Typische Werte im Vergleich: Ein Tintenstrahl-Drucker kostet oft 5–10 Cent pro Seite, ein Laserdrucker nur 1–3 Cent – bei höherem Druckvolumen zahlt sich der Laser also schnell aus.
Teilen Sie den Preis der Tonerkartusche durch die angegebene Seitenreichweite, um den Toner-Kostenanteil zu ermitteln. Addieren Sie dazu den Papierpreis pro Blatt. Das Ergebnis sind Ihre Grundkosten pro Seite. Unser Rechner übernimmt diese Rechnung automatisch für Sie.
Die Seitenreichweite wird nach ISO-Norm gemessen und variiert je nach Kartusche stark. Einsteigerkartuschen für Heimdrucker liefern oft 1.000–2.000 Seiten, während High-Yield-Kartuschen für Bürodrucker 5.000–10.000 Seiten oder mehr erreichen können.

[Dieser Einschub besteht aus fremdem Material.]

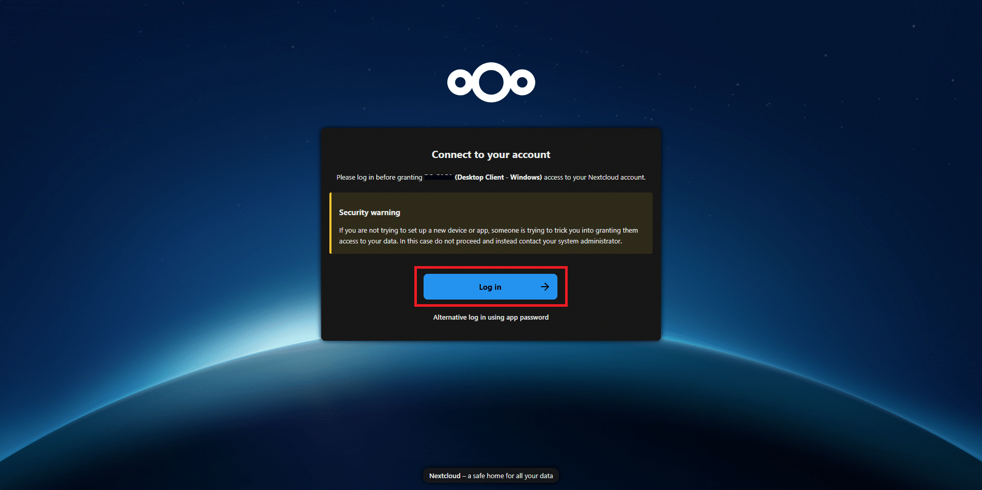
Task: Click the Security warning title
Action: tap(370, 213)
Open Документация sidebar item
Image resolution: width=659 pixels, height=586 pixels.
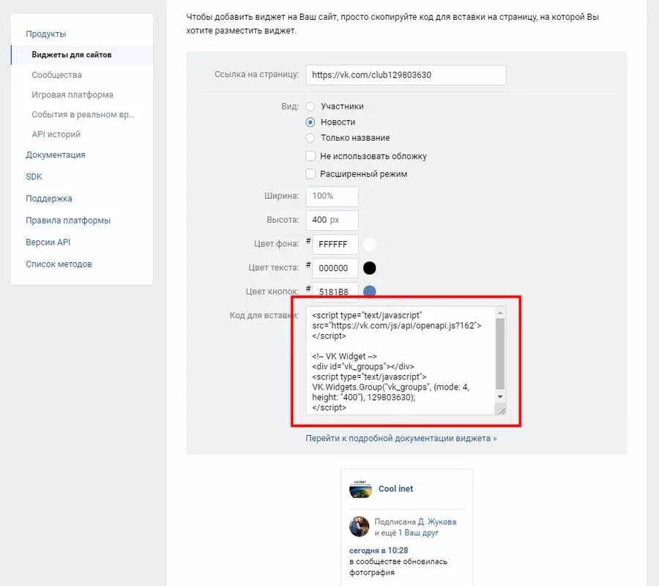point(56,155)
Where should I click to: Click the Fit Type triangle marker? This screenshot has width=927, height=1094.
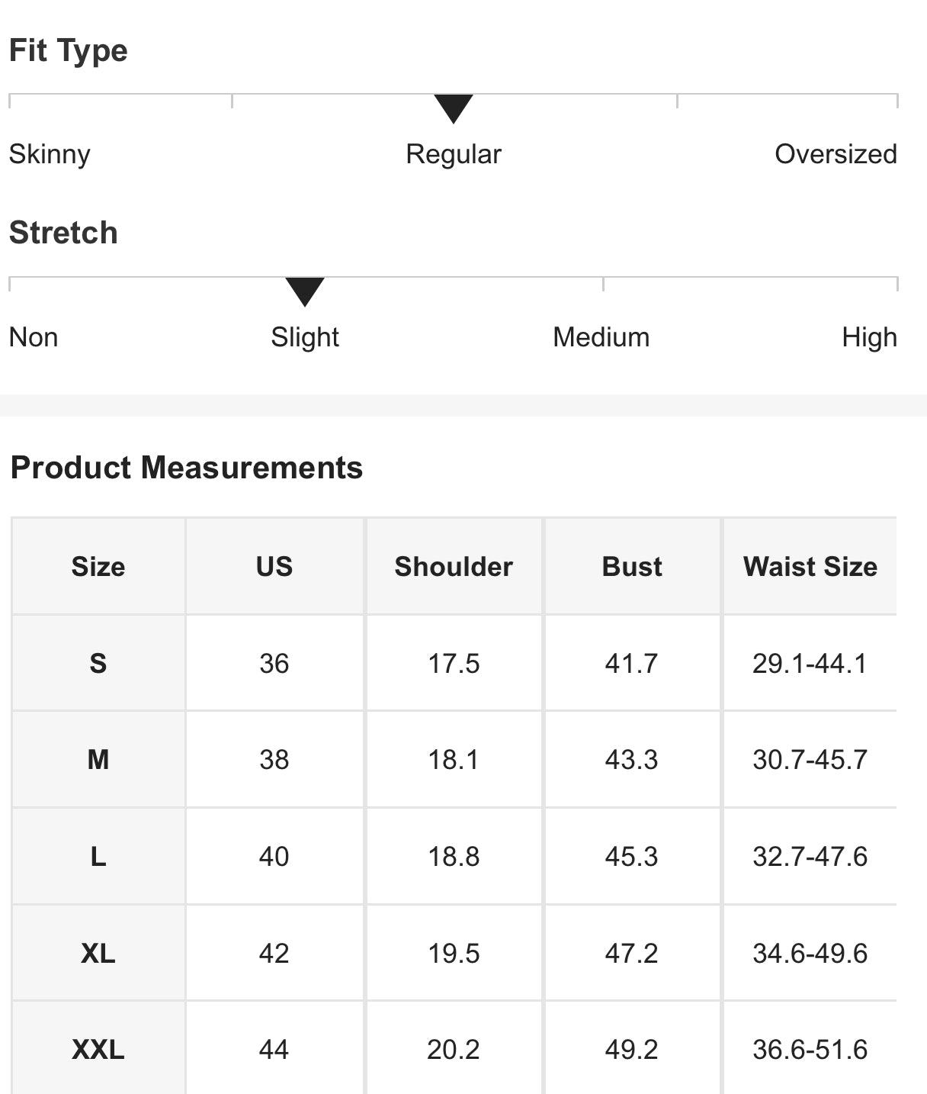point(454,108)
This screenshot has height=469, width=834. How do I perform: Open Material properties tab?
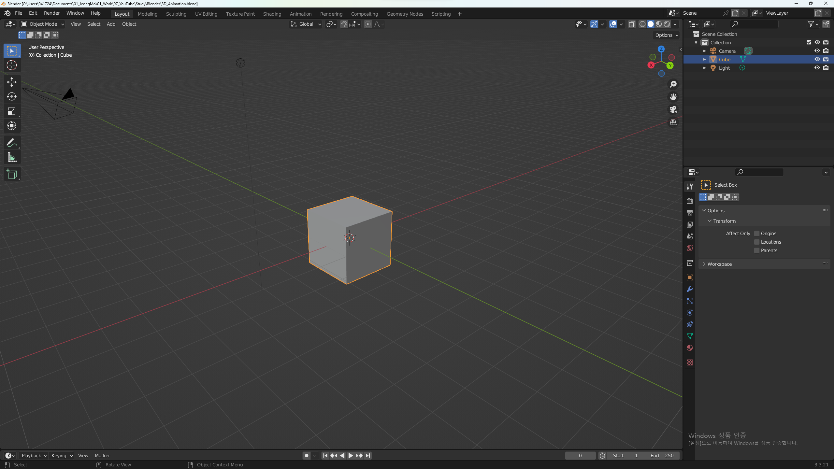coord(690,348)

Kompatible Kartuschen von seriösen Herstellern bieten oft ein hervorragendes Preis-Leistungs-Verhältnis und können die Druckkosten erheblich senken. Achten Sie auf Qualitätszertifikate und Kundenbewertungen. Für kritische Dokumente oder Fotos empfehlen sich Originalpatronen.
Ja, Sie können die Kosten für jede einzelne Farbkartusche (Cyan, Magenta, Gelb, Schwarz) separat eingeben und dann die Gesamtkosten pro Seite für Farbdruck ermitteln. Beachten Sie, dass Farbdrucke in der Regel 3–5 Mal teurer sind als Schwarzweißdrucke.
Empfehlenswert ist eine Überprüfung, sobald Sie neue Verbrauchsmaterialien kaufen oder wenn sich die Druckhäufigkeit ändert. In Unternehmen bietet sich eine quartalsweise Analyse an, um Einsparpotenziale frühzeitig zu erkennen.